[Records from a pointing dataset]
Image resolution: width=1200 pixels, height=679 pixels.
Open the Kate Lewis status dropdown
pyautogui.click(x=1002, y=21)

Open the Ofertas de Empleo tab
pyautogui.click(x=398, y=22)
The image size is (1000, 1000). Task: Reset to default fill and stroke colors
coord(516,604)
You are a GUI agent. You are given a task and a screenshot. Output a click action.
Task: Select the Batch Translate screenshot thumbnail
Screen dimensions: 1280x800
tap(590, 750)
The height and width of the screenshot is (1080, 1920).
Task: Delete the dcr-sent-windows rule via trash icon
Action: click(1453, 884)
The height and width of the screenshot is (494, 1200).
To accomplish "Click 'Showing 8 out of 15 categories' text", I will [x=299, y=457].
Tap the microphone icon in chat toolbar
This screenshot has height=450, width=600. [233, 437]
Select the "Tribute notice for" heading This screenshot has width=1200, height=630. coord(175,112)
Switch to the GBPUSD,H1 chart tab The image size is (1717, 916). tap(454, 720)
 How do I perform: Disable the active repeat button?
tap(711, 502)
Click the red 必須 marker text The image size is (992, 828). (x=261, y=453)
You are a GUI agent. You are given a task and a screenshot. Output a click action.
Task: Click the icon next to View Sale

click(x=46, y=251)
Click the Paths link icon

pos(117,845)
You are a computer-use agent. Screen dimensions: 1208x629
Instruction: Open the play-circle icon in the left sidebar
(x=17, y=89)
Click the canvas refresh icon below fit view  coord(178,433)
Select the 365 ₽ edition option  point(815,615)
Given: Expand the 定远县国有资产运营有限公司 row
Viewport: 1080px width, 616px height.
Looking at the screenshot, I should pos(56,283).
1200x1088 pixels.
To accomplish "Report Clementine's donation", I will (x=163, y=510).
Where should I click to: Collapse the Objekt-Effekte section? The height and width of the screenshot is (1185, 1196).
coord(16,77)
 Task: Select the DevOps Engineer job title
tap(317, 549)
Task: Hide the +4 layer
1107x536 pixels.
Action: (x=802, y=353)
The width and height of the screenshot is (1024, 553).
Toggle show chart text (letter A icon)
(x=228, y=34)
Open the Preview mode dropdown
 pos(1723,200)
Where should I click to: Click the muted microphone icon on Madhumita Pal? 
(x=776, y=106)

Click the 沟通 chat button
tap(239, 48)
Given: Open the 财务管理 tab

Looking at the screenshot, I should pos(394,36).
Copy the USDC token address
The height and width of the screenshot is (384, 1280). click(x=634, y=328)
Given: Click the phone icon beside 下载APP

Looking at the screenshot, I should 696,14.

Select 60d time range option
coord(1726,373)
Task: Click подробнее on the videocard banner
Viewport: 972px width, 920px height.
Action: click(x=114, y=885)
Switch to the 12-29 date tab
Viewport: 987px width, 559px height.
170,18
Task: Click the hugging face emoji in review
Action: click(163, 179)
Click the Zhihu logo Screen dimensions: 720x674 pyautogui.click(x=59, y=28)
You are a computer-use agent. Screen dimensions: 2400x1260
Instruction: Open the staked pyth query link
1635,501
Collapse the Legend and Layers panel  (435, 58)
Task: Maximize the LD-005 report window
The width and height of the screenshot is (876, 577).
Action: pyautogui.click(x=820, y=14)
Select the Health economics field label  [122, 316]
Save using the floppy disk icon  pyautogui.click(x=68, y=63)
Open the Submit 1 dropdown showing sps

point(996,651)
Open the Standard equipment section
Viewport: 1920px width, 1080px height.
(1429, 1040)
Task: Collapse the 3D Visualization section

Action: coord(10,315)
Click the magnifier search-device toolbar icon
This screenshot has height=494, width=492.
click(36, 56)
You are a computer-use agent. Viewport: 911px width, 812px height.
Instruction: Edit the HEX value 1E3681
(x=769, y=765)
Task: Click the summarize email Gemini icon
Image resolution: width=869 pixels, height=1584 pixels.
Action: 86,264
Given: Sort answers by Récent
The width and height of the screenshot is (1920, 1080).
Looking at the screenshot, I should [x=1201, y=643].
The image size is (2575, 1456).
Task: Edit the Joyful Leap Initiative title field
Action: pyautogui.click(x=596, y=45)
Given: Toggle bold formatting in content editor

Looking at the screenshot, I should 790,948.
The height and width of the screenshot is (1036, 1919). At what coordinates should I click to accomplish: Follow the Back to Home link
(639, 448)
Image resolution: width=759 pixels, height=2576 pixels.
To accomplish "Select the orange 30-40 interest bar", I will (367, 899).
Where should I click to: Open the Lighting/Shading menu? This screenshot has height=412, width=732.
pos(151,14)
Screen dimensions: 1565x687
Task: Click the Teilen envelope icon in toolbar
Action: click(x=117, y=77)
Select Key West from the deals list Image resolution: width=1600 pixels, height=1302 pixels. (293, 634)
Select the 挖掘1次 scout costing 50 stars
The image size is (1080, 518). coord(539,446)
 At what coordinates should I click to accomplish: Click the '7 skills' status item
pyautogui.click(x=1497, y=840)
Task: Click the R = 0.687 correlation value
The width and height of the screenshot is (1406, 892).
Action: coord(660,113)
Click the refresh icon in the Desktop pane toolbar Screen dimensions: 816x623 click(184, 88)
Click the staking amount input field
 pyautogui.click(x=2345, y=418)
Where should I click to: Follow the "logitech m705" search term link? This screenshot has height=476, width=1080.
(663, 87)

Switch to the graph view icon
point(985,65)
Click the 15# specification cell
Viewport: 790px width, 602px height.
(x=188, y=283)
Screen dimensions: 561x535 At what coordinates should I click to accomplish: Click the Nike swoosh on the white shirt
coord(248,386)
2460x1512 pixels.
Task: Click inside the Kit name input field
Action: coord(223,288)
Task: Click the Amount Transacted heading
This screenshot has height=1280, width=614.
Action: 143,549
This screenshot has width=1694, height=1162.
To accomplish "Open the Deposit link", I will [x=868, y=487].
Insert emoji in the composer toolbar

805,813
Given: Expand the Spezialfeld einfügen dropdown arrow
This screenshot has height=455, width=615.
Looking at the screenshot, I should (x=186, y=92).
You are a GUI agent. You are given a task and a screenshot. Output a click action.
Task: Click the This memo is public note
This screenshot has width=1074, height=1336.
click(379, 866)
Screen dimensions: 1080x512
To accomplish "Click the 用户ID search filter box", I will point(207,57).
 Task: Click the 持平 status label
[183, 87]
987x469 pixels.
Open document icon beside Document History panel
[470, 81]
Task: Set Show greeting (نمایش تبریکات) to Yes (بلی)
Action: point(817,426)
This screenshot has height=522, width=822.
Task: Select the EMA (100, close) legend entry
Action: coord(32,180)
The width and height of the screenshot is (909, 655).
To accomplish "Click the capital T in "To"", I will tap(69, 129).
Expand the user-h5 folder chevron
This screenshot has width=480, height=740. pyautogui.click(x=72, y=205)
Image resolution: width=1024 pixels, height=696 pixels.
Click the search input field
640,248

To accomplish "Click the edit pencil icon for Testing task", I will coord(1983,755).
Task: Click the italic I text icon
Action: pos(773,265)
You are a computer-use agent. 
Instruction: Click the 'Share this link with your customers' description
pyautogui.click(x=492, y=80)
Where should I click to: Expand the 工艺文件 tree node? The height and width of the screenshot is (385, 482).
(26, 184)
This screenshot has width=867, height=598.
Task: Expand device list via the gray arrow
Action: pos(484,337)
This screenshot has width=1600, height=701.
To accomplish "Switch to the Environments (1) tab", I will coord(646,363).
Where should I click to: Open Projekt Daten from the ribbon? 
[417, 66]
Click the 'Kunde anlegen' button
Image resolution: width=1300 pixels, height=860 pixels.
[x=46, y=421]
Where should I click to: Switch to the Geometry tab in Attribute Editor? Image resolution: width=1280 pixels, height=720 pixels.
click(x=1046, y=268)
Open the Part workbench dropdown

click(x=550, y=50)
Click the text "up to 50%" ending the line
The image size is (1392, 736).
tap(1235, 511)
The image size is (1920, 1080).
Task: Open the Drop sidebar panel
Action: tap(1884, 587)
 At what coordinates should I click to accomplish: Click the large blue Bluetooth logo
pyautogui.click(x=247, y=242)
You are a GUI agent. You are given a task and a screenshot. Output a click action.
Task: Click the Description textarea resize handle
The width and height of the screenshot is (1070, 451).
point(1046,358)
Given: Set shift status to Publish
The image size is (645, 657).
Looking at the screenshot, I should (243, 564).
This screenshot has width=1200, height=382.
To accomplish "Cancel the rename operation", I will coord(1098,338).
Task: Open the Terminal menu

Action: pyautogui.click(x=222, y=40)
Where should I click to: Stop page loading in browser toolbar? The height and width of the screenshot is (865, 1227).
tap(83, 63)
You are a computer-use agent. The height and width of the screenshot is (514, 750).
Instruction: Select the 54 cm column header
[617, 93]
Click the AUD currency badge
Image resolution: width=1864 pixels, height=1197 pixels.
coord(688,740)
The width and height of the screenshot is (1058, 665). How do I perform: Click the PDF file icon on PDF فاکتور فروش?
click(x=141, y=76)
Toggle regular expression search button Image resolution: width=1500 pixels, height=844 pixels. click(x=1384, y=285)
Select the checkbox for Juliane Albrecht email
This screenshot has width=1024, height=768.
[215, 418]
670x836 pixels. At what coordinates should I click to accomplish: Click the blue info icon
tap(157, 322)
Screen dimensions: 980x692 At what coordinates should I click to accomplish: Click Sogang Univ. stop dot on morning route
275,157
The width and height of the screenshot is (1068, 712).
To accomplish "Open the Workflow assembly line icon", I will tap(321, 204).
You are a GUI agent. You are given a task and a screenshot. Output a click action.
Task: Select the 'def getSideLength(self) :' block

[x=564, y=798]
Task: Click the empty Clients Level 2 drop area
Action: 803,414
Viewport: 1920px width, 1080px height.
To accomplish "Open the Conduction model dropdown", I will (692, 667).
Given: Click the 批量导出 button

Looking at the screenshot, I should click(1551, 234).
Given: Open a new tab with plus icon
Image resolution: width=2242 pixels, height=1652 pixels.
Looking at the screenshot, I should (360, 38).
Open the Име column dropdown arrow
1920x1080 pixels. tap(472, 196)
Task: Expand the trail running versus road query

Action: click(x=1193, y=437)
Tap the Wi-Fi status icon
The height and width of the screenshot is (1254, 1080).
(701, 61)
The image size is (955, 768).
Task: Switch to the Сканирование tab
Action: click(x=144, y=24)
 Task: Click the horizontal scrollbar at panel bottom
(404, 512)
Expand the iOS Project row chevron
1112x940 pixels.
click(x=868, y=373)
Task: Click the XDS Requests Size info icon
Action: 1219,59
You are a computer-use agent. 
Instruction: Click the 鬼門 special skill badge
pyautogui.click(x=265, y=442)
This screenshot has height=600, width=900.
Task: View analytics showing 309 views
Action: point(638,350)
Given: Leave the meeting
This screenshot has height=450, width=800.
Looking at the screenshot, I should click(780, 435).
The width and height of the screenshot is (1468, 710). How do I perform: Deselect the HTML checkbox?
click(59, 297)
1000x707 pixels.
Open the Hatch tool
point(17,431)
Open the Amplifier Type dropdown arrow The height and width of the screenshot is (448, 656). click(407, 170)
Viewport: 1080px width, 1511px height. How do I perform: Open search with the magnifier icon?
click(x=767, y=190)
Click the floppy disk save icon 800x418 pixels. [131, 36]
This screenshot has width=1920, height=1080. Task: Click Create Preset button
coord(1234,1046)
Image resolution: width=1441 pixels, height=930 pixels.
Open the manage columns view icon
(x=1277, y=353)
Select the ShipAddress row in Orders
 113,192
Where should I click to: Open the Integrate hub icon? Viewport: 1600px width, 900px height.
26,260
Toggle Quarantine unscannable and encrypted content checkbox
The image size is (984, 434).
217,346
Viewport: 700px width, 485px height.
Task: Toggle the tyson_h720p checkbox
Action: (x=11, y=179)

## Requirements
Rewrite the data from the line with "Where should I click to: Stop" up to and including the line with "click(x=141, y=76)", swapping "Instruction" for "Goal" and keeping everything else unchanged.

## Solution for this exercise
Where should I click to: Stop page loading in browser toolbar? The height and width of the screenshot is (865, 1227).
tap(83, 63)
You are a computer-use agent. The height and width of the screenshot is (514, 750).
Goal: Select the 54 cm column header
[617, 93]
Click the AUD currency badge
Image resolution: width=1864 pixels, height=1197 pixels.
coord(688,740)
The width and height of the screenshot is (1058, 665). How do I perform: Click the PDF file icon on PDF فاکتور فروش?
click(x=141, y=76)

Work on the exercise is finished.